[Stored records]
========================================================================

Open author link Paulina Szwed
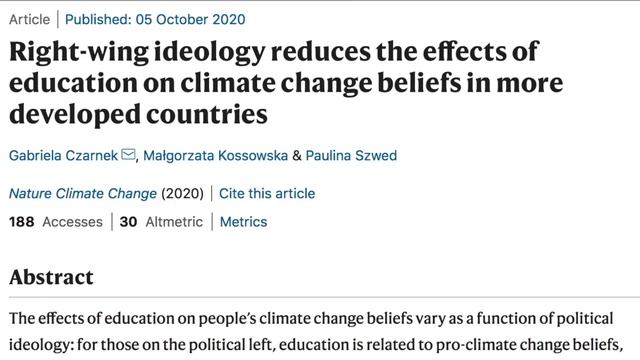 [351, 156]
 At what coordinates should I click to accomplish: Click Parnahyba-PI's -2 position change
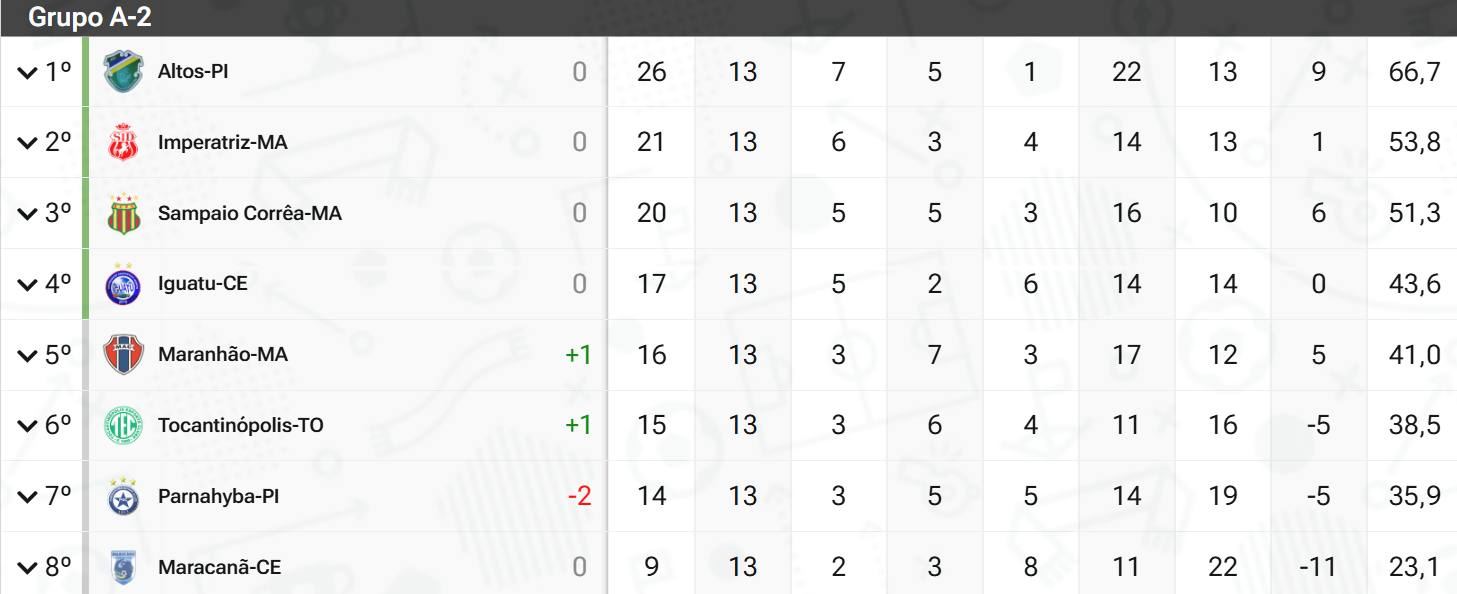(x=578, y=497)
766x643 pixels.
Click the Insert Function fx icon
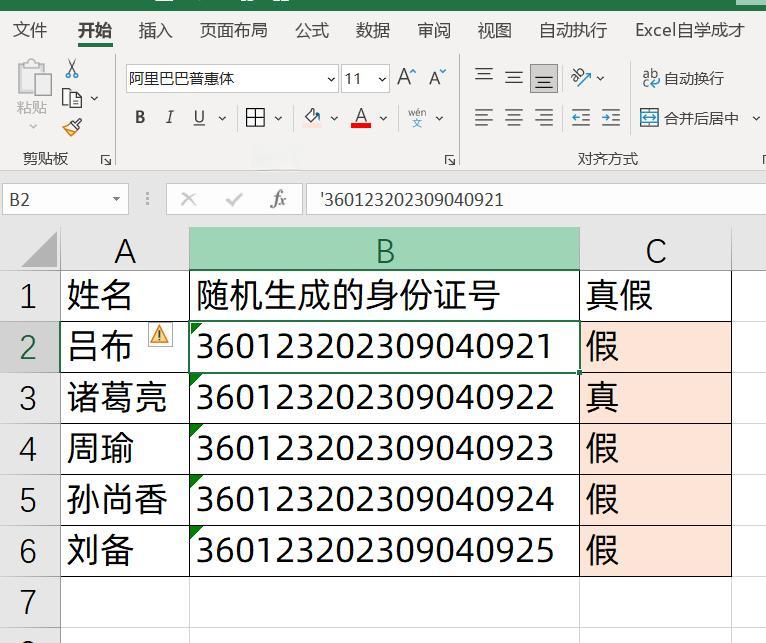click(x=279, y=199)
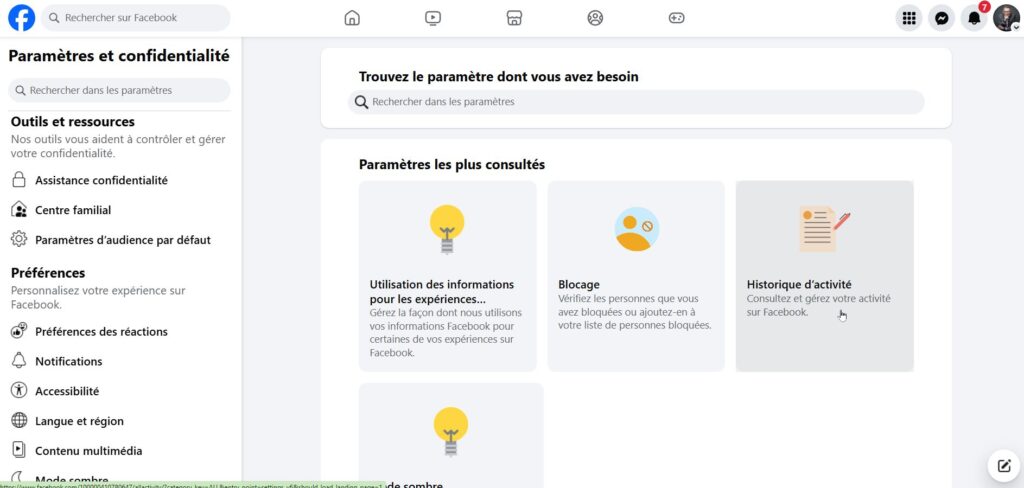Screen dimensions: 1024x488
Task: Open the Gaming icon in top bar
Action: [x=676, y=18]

========================================================================

**About this exercise:** Copy all the entries word for word. Omit any pictures.

**Completed exercise:**
Open author link Paulina Szwed
 [351, 156]
 At what coordinates should I click to accomplish: Click Parnahyba-PI's -2 position change
(x=578, y=497)
766x643 pixels.
Click the Insert Function fx icon
click(x=279, y=199)
Screen dimensions: 1024x488
Task: Open the Gaming icon in top bar
Action: [x=676, y=18]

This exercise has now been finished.